Hi,
I have some trouble using the policies_to_train
setting in the multiagent
config with MADDPG.
When I try training only one of the policies with this setting I get an exception that ‘obs_1’ can’t be found.
Here is a minimal example to reproduce this, based on the two_step_game example code for MADDPG:
from gym.spaces import Discrete
import ray
from ray import tune
from ray.rllib.examples.env.two_step_game import TwoStepGame
if __name__ == "__main__":
config = {
"env_config": {
"actions_are_logits": True,
},
"multiagent": {
"policies": {
"pol1": (None, Discrete(6), TwoStepGame.action_space, {
"agent_id": 0,
# This fixes the problem
# "use_local_critic": True
}),
"pol2": (None, Discrete(6), TwoStepGame.action_space, {
"agent_id": 1,
}),
},
"policy_mapping_fn": lambda x: "pol1" if x == 0 else "pol2",
"policies_to_train": ['pol1'] # This causes an exception
},
"framework": "tf",
# Use GPUs iff `RLLIB_NUM_GPUS` env var set to > 0.
"num_gpus": 0,
}
ray.init(num_cpus=2)
stop = {
"episode_reward_mean": 7,
"timesteps_total": 50000,
"training_iteration": 200,
}
config = dict(config, **{
"env": TwoStepGame,
})
results = tune.run(# MADDPGTrainer,
'contrib/MADDPG',
stop=stop, config=config, verbose=1)
ray.shutdown()
I ran this with 2.0.0.dev0
I think the problem might be that I am using "use_local_critic": False
for both agents. Now when I am training only one policy, the shared critic still expects the observations of the policy that is not being trained, but due the the policies_to_train
setting these observations are not available.

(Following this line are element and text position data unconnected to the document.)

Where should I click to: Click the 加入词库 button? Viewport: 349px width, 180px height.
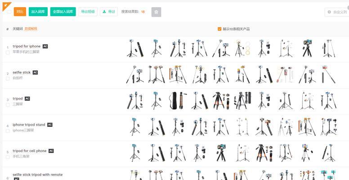pyautogui.click(x=38, y=12)
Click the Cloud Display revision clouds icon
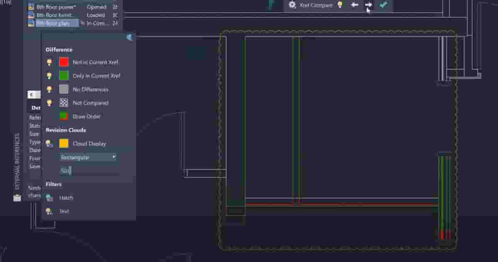Image resolution: width=498 pixels, height=262 pixels. point(49,143)
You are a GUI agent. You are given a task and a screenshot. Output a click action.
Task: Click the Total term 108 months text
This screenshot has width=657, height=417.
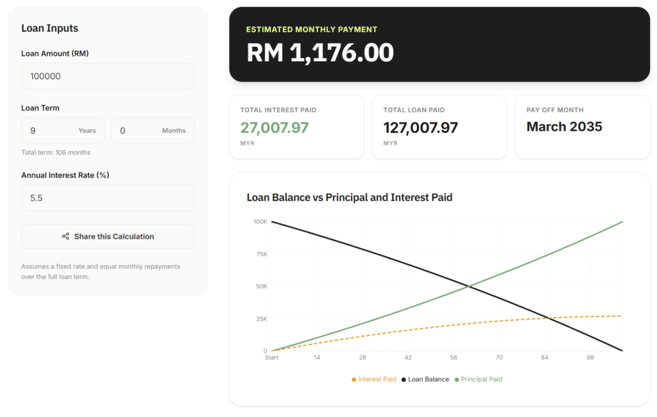click(56, 152)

When I set "use_local_critic": True
for the agent that is training, this exception does not occur. However, this does not solve my problem because my use case is actually the following:
- Train 2 MADDPG agents normally with shared critics and self-play
- Restore the checkpoint but now only train one of the agents, while freezing the other
Is there any way to do this?
The above behavior seems like a bug.
This issue seems similar, but does not solve my issue.